Quote the news report on the Yazidi bombings word for word, in its entirety.

Start of READING PASSAGE

BAGHDAD (AP) — Four suicide bombers hit Kurdish Yazidi communities with nearly simultaneous attacks yesterday, killing at least 175 persons and wounding 200 others, said Iraqi military and local officials in northwest Iraq.
The death toll was the highest in a concerted attack since Nov. 23, when 215 persons were killed by mortar fire and five car bombs in Baghdad’s Shi’ite enclave of Sadr City.
The bombs yesterday tore through the districts near Qahataniya, 75 miles west of Mosul, Iraq’s third-largest city, said Abdul-Rahman al-Shimiri, the top government official in the area, and Iraqi army Capt. Mohammed Ahmed.
They said at least 30 homes were destroyed in the bombings.
Yazidis are members of an ancient, primarily Kurdish, religious sect that worships an angel figure that some Christians and Muslims believe to be the devil.
Dhakil Qassim, mayor of Sinjar, a town near the attacks, said al Qaeda in Iraq was behind the bombings, citing what he said were Kurdish government intelligence reports.
“This is a terrorist act and the people targeted are poor Yazidis who have nothing to do with the armed conflict,” Mr. Qassim said. “Al Qaeda fighters are very active in this area near the Syrian border.”
Witnesses also said U.S. helicopters swooped into the area to evacuate the wounded to hospitals in Dahuk, a Kurdish city near the Turkish border and about 60 miles north of Qahataniya.
Civilians’ cars and ambulances also were used to rush the wounded to hospitals in Dahuk, police said.

End of READING PASSAGE
Start of DATASET EXTRACT

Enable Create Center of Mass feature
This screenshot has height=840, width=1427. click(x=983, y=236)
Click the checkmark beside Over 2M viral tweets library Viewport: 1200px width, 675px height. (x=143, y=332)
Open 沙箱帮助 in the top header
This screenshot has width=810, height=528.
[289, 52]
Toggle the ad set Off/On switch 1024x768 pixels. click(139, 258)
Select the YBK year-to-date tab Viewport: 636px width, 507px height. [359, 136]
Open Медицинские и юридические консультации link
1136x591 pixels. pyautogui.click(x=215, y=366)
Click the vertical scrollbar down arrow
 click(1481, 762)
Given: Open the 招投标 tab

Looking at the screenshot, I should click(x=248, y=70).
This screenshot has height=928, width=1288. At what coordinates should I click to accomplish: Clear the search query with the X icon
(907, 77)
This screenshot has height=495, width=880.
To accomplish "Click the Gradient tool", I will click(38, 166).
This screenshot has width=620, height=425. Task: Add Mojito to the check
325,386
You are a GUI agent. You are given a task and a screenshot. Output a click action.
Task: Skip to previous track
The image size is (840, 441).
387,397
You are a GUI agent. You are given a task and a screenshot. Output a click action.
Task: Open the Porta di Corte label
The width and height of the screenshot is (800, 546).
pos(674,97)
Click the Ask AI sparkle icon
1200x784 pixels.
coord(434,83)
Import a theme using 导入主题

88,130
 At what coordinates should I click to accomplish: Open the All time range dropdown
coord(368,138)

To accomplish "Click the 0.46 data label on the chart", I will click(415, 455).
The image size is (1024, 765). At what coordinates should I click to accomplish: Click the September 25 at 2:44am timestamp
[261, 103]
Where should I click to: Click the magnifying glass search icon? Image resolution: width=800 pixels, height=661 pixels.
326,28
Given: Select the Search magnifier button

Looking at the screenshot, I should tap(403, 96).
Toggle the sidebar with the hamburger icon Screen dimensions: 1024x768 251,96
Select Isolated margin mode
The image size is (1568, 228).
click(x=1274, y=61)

End of DATASET EXTRACT

RESPONSE:
BAGHDAD (AP) — Four suicide bombers hit Kurdish Yazidi communities with nearly simultaneous attacks yesterday, killing at least 175 persons and wounding 200 others, said Iraqi military and local officials in northwest Iraq.
The death toll was the highest in a concerted attack since Nov. 23, when 215 persons were killed by mortar fire and five car bombs in Baghdad’s Shi’ite enclave of Sadr City.
The bombs yesterday tore through the districts near Qahataniya, 75 miles west of Mosul, Iraq’s third-largest city, said Abdul-Rahman al-Shimiri, the top government official in the area, and Iraqi army Capt. Mohammed Ahmed.
They said at least 30 homes were destroyed in the bombings.
Yazidis are members of an ancient, primarily Kurdish, religious sect that worships an angel figure that some Christians and Muslims believe to be the devil.
Dhakil Qassim, mayor of Sinjar, a town near the attacks, said al Qaeda in Iraq was behind the bombings, citing what he said were Kurdish government intelligence reports.
“This is a terrorist act and the people targeted are poor Yazidis who have nothing to do with the armed conflict,” Mr. Qassim said. “Al Qaeda fighters are very active in this area near the Syrian border.”
Witnesses also said U.S. helicopters swooped into the area to evacuate the wounded to hospitals in Dahuk, a Kurdish city near the Turkish border and about 60 miles north of Qahataniya.
Civilians’ cars and ambulances also were used to rush the wounded to hospitals in Dahuk, police said.